President Roh Moo-hyun's former chief secretary of policy planning is under investigation for his possible abuse of authority to protect and sponsor his long-time romantic partner, a 35-year-old woman accused of misrepresenting her academic career.

Byeon Yang-kyoon, who resigned from Cheong Wa Dae Monday, was banned from leaving the country until the completion of the ongoing probe of his alleged misconduct in peddling influence to protect the former Dongguk University professor and art curator, Shin Jeong-ah who is now in hiding in the United States.

The prosecution is trying to recover deleted e-mails from Shin's computer they seized to find evidence of allegations that Byeon pressured officials at the university and Gwangju Biennale Foundation to select Shin for the professor and director positions.

According to KBS, the university's former President Hong Ki-sam told a friend that Byeon had recommended Shin for the professor position via a phone call in 2005. Byeon allegedly told Hong that he knew a talented woman who had graduated from Yale, and Hong, not knowing that her degree was bogus, thanked Byeon for introducing a good person to him.

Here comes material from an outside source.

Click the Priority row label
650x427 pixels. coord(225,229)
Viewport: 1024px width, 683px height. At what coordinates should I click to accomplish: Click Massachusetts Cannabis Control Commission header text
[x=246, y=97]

Hong said he did not disclose the recommendation as it could have smeared the school's honor. In 2005, the former president pushed ahead with hiring Shin despite opposition from other professors.

Prosecutors are probing who helped her gloss over suspicions about her academic credentials, and who is supporting her U.S. stay now. Shin, also a credit defaulter, fled to New York in mid-July as suspicions surrounding her career grew.

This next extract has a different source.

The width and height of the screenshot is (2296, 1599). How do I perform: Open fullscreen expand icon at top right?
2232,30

Prosecutors are also probing whether other high-profile figures other than the disgraced aide have protected the bogus Yale Ph.D. degree holder.

Shin pulled in sponsorships from large-sized companies for exhibitions at Sungkok Art Museum where she has worked as a curator since 2002.

Most of the sponsorships, some of which were from Daewoo Engineering and Construction, and Korea Development Bank, were made after 2005 when Byeon was appointed as chief of policy planning. The prosecution will summon employees of the companies to question whether Byeon pressured them to provide sponsorship for the exhibitions.

Shin was alleged to have told his friends that she had a couple of dates, and one of them was an old bachelor in his late 30s who worked at an economy-related government agency.

She said he was a man of ordinary background in Gyeongsang Province, and showed her friends an expensive, imported ring, saying she received it from the man as a birthday present.

The ``old bachelor'' may refer to Byeon, but considering she said she was going out with several men, it may be a third person, prosecutors said.

The main opposition Grand National Party said Shin may have been supported by Lee Hae-chan, a presidential contender of the pro-government United New Democratic Party, claiming Lee was behind Byeon's promotions in the Roh administration. But Lee's aide threatened to file a libel suit.